Ну, это газетчики должны опираться на установленные факты, а нам, литераторам, они ни к чему. Чем меньше фактов, тем свободнее полет фантазии. Я настрочил заявку, заключил с издательством «Олимп» договор и засел за роман. Но уже через полгода понял, что сюжет в одну книгу ну никаких не влезает, нужна вторая. Генеральный директор «Олимпа» Каминский идею дилогии одобрил, я сдал первую часть и принялся за вторую. Но тут позвонили из издательства:

— Зайдите в АСТ, у менеджера по продажам есть замечания.

(«Олимп» тогда входил в состав АСТ на правах агентства — работали с авторами, готовили рукописи, делали оригинал-макеты. АСТ издавало книги и главное — продавало. Отдел продаж играет в книгоиздании главную роль.)

Прихожу. Старший менеджер по продажам, холеный молодой человек в синем блейзере от Хуго Босса или Гуччи, с золотым «Роллексом», разговаривает по мобильнику. На столе флажок на круглой подставке: «Ударник капиталистического труда». Так надо понимать, для прикола. Увидел меня, бросает в трубку:

— Перезвоню через три минуты, ко мне тут писатель пришел.

Стало даже интересно: что он успеет мне сказать за три минуты? Однако, успел:

— Роман ничего. Но у вас все события происходят в Эстонии. Русский читатель это не купит. Перенесите действие в Россию.

— В Россию — куда? — удивился я. — В каком русском городе могут устроить торжественное перезахоронение эсэсовца?

— Отказываетесь переделывать?

— Не отказываюсь. Но хочу понять. Куда перенести действие? В Смоленск? В Мухосранск? В деревню Парашино Калязинского района? Мне нетрудно, только скажите куда.

— Тогда мы не будем издавать книгу.

— Да и хрен с вами.

В советские времена это было бы для автора катастрофой. Издательств — раз-два и обчелся, в каждом многолетние очереди из своих. Но, слава Богу, времена уже были другие. Я распечатал рукопись в трех экземплярах и отвез в три издательства. Через неделю все три сказали «Берем», а еще через месяц первая книга дилогии под названием «Заговор патриотов» вышла в «Вагриусе». В серии «Сделано в России», где уже были изданы «Банк», «Кафедра», «Супермаркет» и еще несколько романов а ля Хейли. Я не понимал, какое отношение к этой серии имеет моя эстонская история, но хозяин — барин: несерийные книги очень неохотно берет торговля.
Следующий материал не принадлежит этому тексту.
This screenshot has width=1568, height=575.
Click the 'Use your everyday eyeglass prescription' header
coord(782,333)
Месяца через три я сдал вторую книгу дилогии и случайно оказался участником совещания в узком кругу под председательством коммерческого директора «Вагриуса» Ильницкого. Обсуждалась проблема: почему серия «Сделано в России» плохо продается. Присутствовали главный редактор, зав. редакцией и ведущий редактор серии. Валили, как всегда, на плохую рекламу, даже на задержку зарплат бюджетникам, из-за чего бедные бюджетники не имеют возможности покупать книги. И черт меня потянул за язык. «Мы не о том говорим, — поделился я своими соображениями. — Начинать нужно с другого конца. Парадокс в том, что из всех присутствующих только один человек читал все книги серии. Это я». Так оно и было: штатные редакторы читали книги, которые они вели, зав. редакцией просматривал рукописи после нештатной редактуры, а коммерческий директор довольствовался устными отзывами.
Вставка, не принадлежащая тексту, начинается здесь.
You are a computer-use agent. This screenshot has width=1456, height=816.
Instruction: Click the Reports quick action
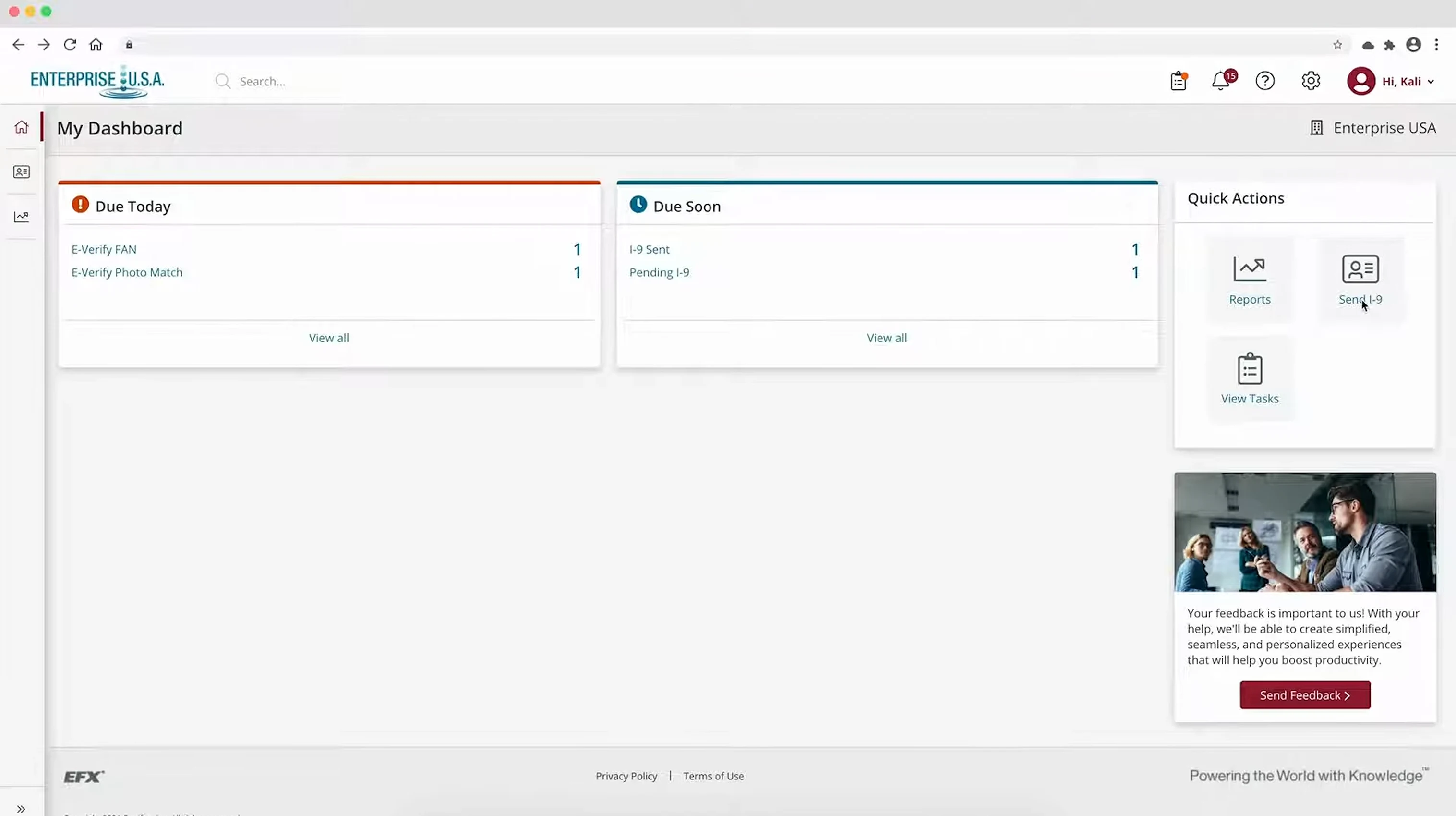point(1250,280)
— Вы хотите сказать, что прочитали все четырнадцать книг? — усомнился Ильницкий.

— Все шестнадцать, — подтвердил я, даже не подозревая, какую яму рою самому себе.
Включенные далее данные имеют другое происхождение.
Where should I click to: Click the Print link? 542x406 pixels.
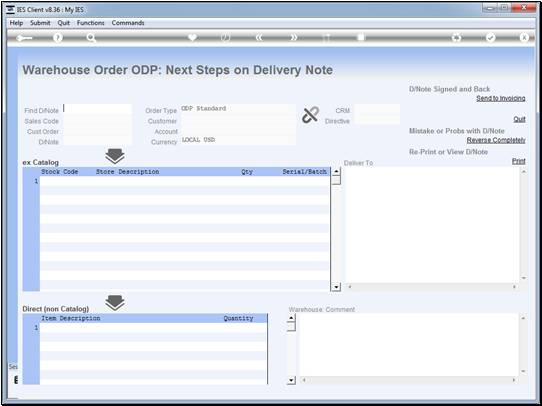(x=518, y=161)
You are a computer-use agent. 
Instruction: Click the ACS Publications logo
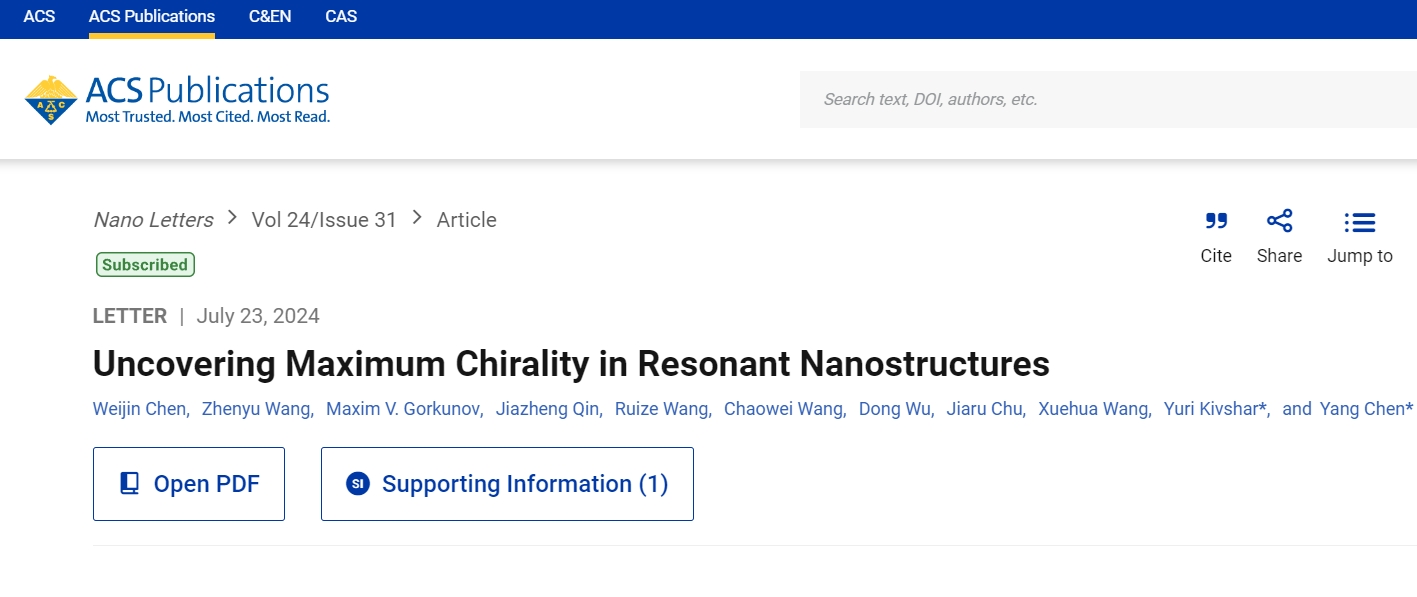tap(177, 100)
— А не затруднит вас сделать по ним что-то вроде рейтинга?

— Не затруднит.

Через два дня рейтинг был готов. Никаких трудностей это не составило. Незадолго до этого, занявшись жанровой литературой, я обнаружил, что забываю содержание большинства книг едва ли не раньше, чем дочитываю. Поэтому взял за правило фиксировать парой строк. Типа: «Толстой, „Анна Каренина“. Дама из высшего общества влюбилась в офицера, он к ней охладел, она бросилась под поезд. Талантливо, но длинновато». По этим записям я и рассортировал «Сделано в России»:

***** — очень интересно. (Пять звезд получила только одна книга — «Большая пайка» Дубова, которую на самом деле по материалам Дубова написал один из редакторов «Вагриуса». По ней был позже снят фильм «Олигарх». Фильма не видел, но роман в своем роде замечательный.)

**** — интересно.

*** — любопытно.

** — можно читать, можно не читать.

* — лучше не читать.

Своему роману из присущей мне скромности я дал четыре звезды, но честно оговорился, что он в серии — не пришей кобыле хвост. Из шестнадцати книг серии интересными были штук шесть. Но весь фокус состоял в том, в каком порядке они выходили. Вот в каком:

**

**

***

*

****

*

Когда рейтинг лег на стол коммерческому директору, мне даже не пришлось спрашивать его, понимает ли он теперь, почему серия не продается. Ильницкий сухо поблагодарил меня и скрылся в кабинете генерального директора Скарондаева. (В одном из романов Пелевина он фигурирует как Сракондаев.) Понимал. Читателю, не знающего тонкостей книгоиздания, нужны объяснения. Редакторы «Вагриуса» люди очень профессиональные, а серия провалилась, потому что была допущена идиотская ошибка в стратегии. Что нужно, чтобы серию читали (и покупали)? Начать с самых лучших книг, хотя бы четырехзвездных. Потом можно дать трехзвездную. И лишь когда серия прижилась, можно разбавлять тем, что есть. Если же начать с говна, как это и было сделано, уже третью книгу никто не купит.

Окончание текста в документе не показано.